Random is significantly easier and cheaper to implement. As you scale your
service to multiple back-ends for the first time, you pragmatically start off
with a random client-side load balancer - because it is cheap and simple.

Load balancing is one of those things in your product that once working to
some minimum extent, nobody cares about improving. Swapping out the client
side load balancer for a 'real' load balancer is the last thing on team's
mind. So, you'll see a very large number of mature products continuing to use
them.

Last point, random-client side load balancing provides a true solution for
SPOF where as in the other methods, you still have at least on SPOF somewhere
in the system.

------
guidedlight
The HTTP/2 specification which is now supported by every major browser, has
built in support for Client-Side Load Balancing via the ALTSVC handle.
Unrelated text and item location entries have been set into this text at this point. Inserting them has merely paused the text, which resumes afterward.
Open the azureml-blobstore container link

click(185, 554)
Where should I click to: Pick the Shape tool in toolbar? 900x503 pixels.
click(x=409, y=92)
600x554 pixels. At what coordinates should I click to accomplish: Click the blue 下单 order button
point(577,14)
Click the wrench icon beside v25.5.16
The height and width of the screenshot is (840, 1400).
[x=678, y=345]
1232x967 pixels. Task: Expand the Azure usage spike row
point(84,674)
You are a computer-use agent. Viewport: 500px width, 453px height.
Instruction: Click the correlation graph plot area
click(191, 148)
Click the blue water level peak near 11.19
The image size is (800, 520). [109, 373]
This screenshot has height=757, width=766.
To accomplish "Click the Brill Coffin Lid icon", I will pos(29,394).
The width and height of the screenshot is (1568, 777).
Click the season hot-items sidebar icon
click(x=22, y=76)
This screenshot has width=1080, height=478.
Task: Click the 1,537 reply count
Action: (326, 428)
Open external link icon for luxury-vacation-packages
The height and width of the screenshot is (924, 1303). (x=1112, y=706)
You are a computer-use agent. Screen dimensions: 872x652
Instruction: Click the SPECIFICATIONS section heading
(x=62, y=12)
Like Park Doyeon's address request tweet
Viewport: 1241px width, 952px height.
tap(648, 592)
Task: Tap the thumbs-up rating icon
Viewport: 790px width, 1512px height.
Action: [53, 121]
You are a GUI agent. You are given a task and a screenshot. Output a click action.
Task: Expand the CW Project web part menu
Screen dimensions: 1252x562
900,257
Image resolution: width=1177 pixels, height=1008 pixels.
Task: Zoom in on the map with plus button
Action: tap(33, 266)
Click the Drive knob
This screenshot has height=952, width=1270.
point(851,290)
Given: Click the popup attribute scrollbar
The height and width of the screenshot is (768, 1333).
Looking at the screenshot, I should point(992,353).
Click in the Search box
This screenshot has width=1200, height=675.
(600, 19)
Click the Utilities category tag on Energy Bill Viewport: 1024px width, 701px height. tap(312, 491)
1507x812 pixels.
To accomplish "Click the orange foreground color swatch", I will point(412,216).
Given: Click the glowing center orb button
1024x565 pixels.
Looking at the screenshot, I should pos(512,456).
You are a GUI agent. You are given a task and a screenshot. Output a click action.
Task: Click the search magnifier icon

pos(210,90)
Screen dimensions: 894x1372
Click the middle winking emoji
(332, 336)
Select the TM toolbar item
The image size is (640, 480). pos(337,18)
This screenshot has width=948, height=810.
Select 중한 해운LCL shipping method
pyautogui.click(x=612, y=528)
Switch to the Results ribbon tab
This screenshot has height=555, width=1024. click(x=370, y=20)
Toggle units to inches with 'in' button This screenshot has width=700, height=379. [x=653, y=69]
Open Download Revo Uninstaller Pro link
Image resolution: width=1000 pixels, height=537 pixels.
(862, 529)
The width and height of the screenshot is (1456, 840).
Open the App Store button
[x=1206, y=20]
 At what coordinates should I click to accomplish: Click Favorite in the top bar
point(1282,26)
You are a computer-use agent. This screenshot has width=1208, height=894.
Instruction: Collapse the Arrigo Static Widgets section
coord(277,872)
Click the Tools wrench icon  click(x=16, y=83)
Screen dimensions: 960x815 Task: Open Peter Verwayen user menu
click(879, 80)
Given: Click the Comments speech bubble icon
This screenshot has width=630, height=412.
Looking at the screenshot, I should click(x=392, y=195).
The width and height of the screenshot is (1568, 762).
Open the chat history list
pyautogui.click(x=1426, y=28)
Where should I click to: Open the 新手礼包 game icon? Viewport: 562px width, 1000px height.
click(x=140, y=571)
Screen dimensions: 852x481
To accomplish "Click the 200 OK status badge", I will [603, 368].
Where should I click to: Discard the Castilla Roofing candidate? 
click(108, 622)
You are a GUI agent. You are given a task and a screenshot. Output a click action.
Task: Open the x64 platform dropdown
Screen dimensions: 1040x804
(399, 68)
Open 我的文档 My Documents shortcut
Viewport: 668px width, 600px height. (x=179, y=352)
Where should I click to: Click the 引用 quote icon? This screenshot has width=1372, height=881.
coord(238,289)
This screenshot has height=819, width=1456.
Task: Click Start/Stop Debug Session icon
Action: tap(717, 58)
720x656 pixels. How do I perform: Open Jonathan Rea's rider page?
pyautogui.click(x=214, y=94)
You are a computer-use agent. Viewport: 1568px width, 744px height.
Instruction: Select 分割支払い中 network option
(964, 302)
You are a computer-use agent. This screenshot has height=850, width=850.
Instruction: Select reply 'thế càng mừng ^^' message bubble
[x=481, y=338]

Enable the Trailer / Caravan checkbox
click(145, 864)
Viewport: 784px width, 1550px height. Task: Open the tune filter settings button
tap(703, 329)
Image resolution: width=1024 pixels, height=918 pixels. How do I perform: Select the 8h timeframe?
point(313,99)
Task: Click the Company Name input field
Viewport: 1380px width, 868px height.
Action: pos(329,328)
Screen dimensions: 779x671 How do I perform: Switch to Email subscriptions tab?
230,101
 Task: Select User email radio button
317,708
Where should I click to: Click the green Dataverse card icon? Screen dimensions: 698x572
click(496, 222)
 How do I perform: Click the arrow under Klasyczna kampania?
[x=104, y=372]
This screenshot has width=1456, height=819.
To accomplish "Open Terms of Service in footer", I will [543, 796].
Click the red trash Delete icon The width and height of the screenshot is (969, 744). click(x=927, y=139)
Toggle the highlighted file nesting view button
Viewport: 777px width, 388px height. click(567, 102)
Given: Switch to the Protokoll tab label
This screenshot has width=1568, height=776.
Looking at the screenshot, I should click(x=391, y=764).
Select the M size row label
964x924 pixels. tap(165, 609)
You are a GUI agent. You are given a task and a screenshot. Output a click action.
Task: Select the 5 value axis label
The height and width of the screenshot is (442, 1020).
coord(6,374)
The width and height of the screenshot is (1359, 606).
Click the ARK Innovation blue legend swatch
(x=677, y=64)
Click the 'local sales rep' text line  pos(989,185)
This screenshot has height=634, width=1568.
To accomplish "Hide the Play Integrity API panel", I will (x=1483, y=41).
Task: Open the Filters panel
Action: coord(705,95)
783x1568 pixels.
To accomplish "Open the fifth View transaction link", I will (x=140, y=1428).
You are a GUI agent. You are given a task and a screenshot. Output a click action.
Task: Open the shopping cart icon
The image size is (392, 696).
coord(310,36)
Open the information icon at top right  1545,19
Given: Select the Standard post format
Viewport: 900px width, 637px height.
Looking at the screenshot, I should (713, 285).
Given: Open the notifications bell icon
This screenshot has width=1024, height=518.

It can
also be used for transparent failover, and can do all this without touching
DNS.

There are heaps of other advantages by moving to HTTP/2, including an average
performance boost of 15%. It also transparently downgrades to HTTP/1 for
unsupported clients.

------
erichocean
If you're implementing randomized load balancing, consider using two-choice,
randomized load balancing by default.[1]

[1]
[https://www.eecs.harvard.edu/~michaelm/postscripts/tpds2001....](https://www.eecs.harvard.edu/~michaelm/postscripts/tpds2001.pdf)